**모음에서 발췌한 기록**
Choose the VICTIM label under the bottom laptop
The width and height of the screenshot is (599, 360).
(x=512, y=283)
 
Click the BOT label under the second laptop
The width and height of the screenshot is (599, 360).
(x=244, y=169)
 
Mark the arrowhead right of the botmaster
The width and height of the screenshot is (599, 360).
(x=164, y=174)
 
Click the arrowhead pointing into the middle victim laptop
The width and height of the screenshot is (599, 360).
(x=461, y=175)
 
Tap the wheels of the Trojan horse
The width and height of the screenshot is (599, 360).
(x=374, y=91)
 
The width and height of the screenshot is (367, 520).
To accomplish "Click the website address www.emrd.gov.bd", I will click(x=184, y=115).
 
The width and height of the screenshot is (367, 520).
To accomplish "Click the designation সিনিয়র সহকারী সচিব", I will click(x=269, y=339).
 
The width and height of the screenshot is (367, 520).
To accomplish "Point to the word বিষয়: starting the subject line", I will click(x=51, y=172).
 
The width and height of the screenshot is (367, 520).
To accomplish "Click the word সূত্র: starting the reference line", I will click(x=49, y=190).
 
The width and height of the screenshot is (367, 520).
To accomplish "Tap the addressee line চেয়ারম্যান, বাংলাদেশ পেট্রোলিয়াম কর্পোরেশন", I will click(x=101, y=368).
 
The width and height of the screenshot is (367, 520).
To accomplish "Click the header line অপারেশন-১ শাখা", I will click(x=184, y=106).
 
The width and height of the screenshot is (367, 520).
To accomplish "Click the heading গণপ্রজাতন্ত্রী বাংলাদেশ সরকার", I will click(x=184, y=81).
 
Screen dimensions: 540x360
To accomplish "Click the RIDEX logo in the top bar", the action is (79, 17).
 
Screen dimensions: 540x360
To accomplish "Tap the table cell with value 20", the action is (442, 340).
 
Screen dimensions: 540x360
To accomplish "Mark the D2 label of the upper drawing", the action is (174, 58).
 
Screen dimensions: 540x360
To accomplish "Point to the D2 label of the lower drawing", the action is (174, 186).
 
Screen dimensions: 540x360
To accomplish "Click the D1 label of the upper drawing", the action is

**과제 목표**
기록의 첫 줄에서 시작해 "(x=374, y=91)"가 들어 있는 줄에서 끝나는 부분을 양 끝 줄까지 포함하여 그대로 다시 적으세요.

**과제 정답**
Choose the VICTIM label under the bottom laptop
The width and height of the screenshot is (599, 360).
(x=512, y=283)
 
Click the BOT label under the second laptop
The width and height of the screenshot is (599, 360).
(x=244, y=169)
 
Mark the arrowhead right of the botmaster
The width and height of the screenshot is (599, 360).
(x=164, y=174)
 
Click the arrowhead pointing into the middle victim laptop
The width and height of the screenshot is (599, 360).
(x=461, y=175)
 
Tap the wheels of the Trojan horse
The width and height of the screenshot is (599, 360).
(x=374, y=91)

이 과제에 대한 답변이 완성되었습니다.